WHAT YOU ARE ASKED TO DO. In the listing from the line with "This screenshot has" through the end of the listing, change "Sweet Smoked Paprika" to "Hot Smoked Paprika" and leave everything else unchanged. Reproduce only those lines, with the pictures left out.

_ _ _ _ _

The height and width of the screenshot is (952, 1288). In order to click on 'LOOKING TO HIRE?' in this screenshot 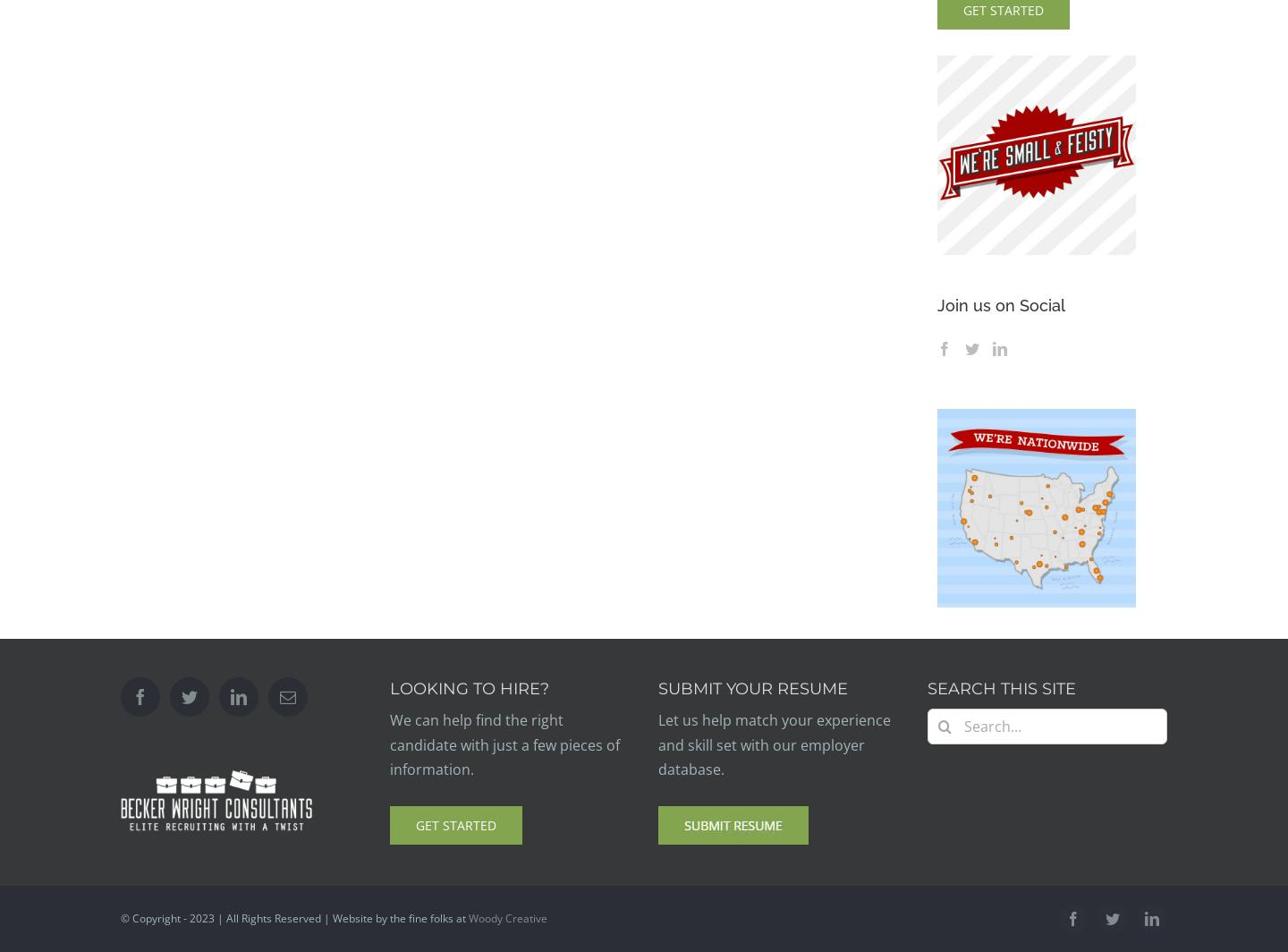, I will do `click(468, 689)`.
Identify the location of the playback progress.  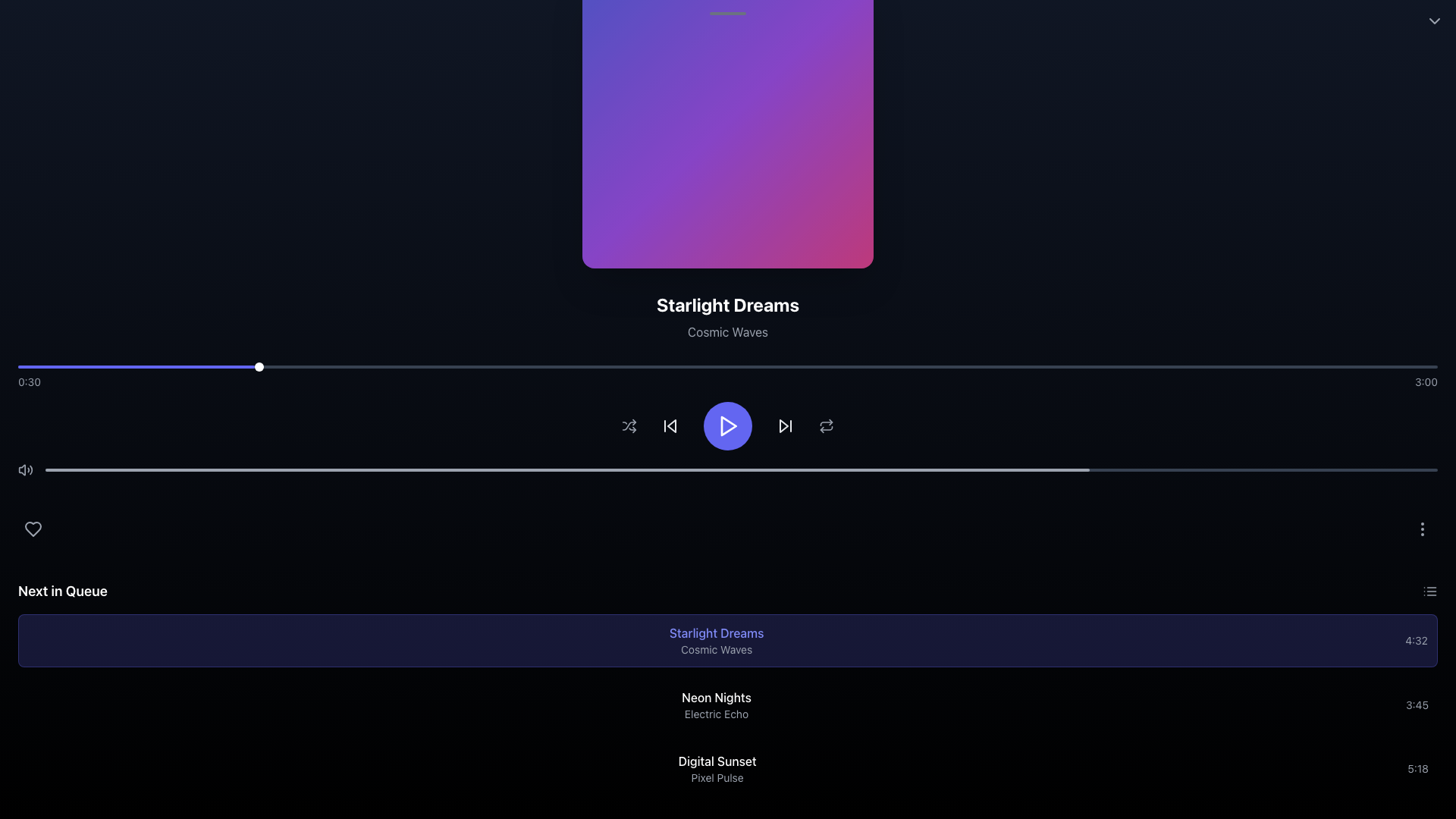
(630, 469).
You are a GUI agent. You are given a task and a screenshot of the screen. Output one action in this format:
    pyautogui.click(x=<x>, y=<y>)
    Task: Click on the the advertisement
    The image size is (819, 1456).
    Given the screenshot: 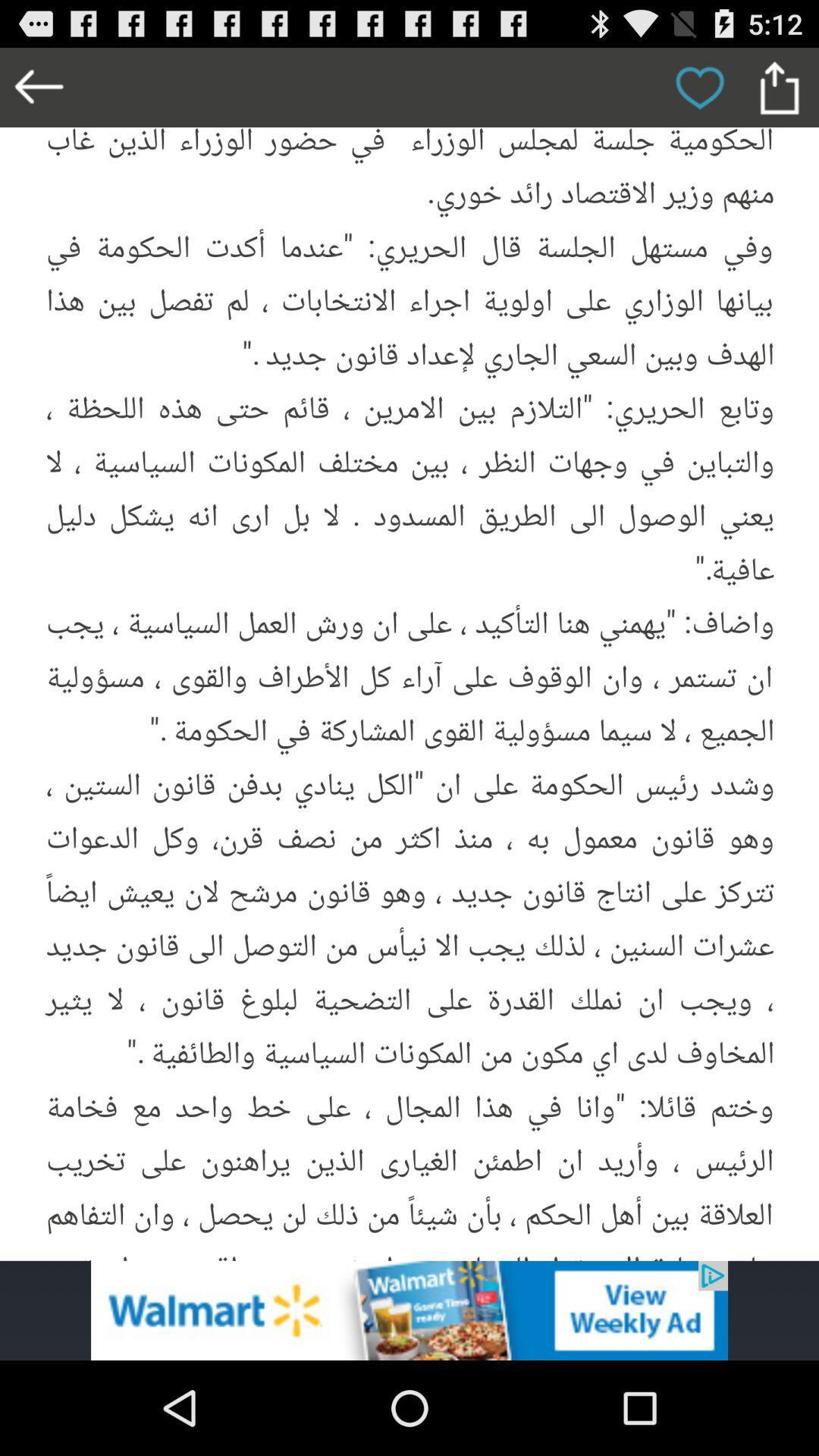 What is the action you would take?
    pyautogui.click(x=410, y=1310)
    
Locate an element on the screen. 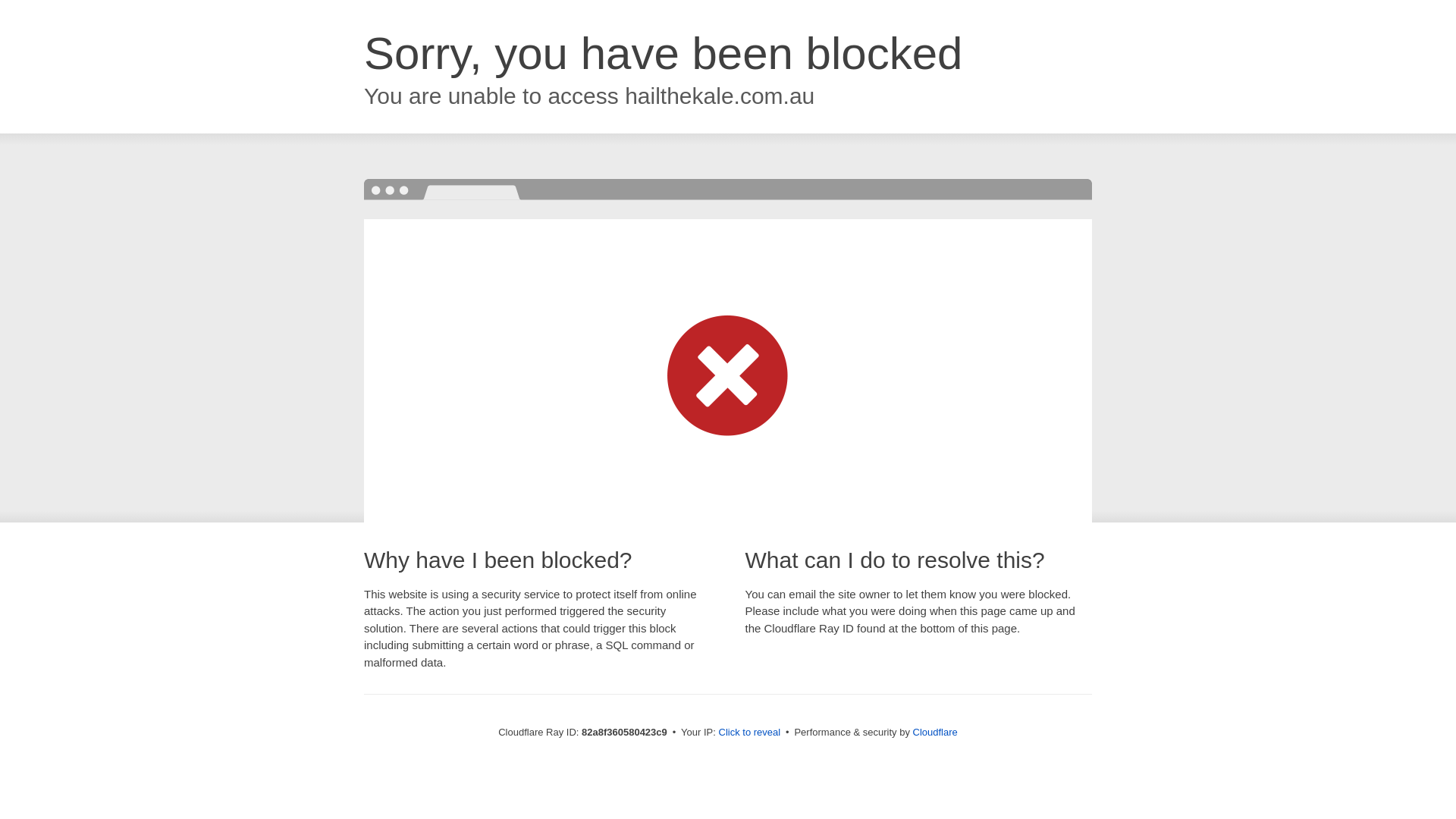  'Click to reveal' is located at coordinates (718, 731).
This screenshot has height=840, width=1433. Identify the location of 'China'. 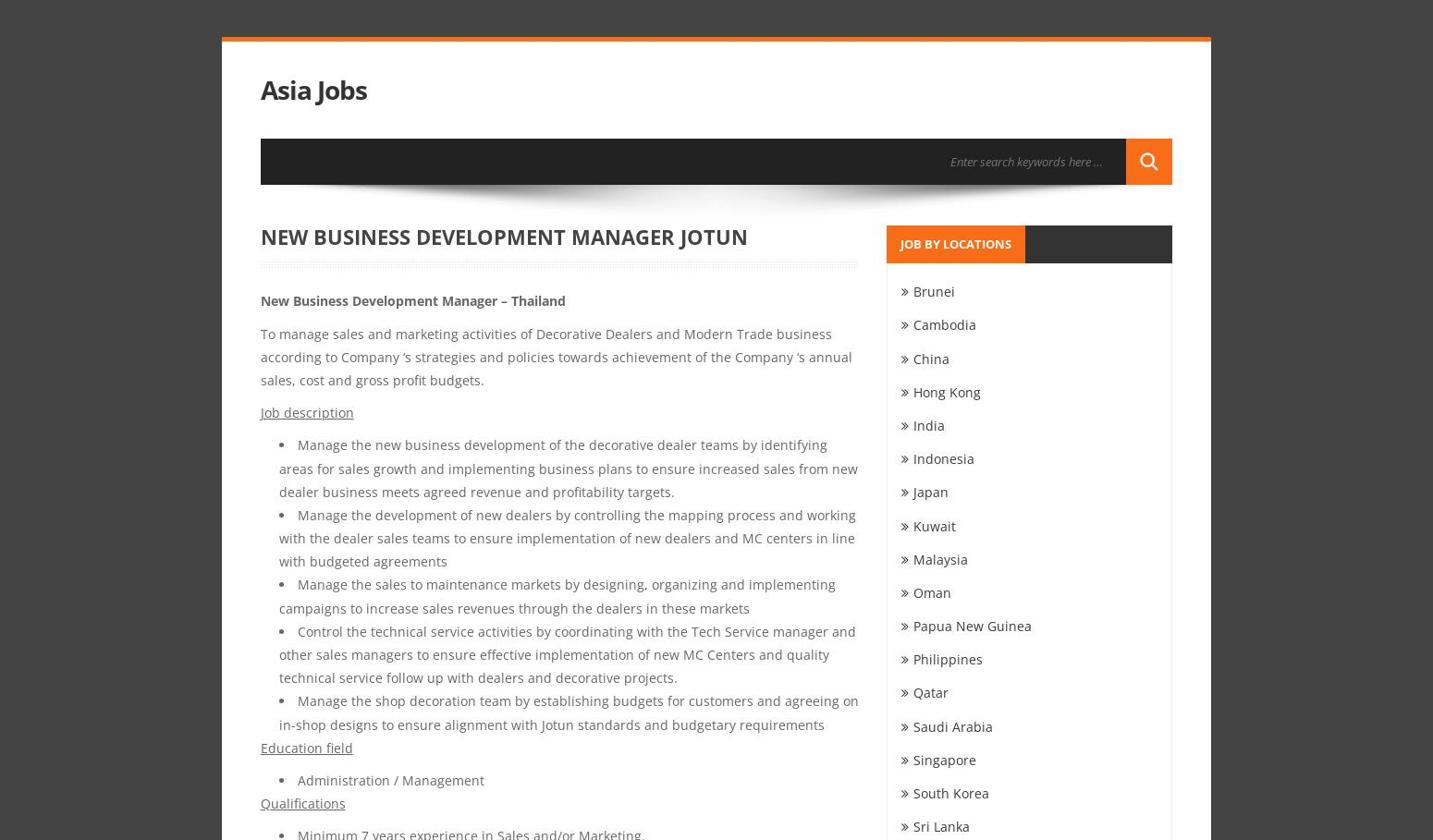
(930, 358).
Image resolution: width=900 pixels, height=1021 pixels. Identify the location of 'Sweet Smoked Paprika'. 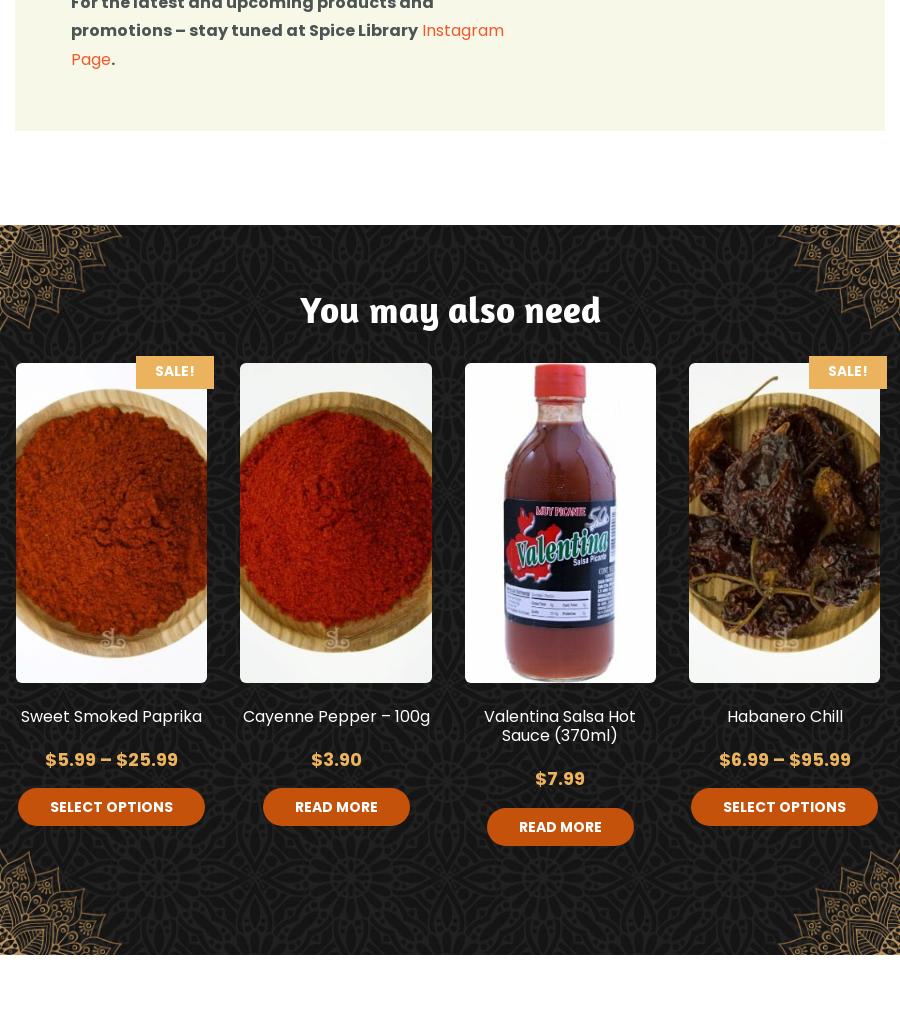
(19, 715).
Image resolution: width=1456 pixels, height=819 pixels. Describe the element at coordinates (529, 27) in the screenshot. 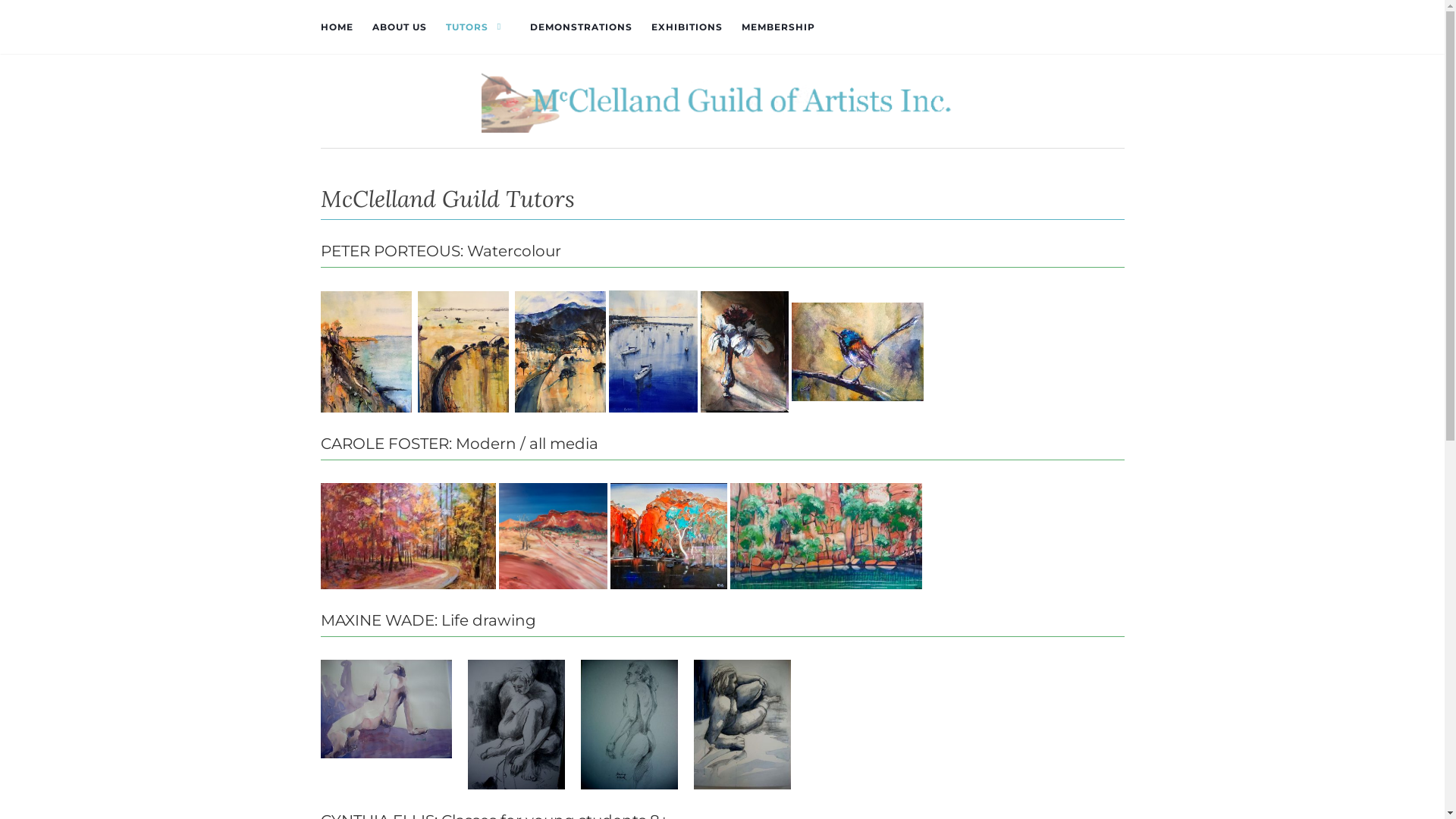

_ _ _ _ _

ANSWER.
This screenshot has height=840, width=1433. Identify the location of 'China'. 
(930, 358).
Image resolution: width=900 pixels, height=1021 pixels. Identify the location of 'Hot Smoked Paprika'. 
(19, 715).
Image resolution: width=1456 pixels, height=819 pixels. Describe the element at coordinates (529, 27) in the screenshot. 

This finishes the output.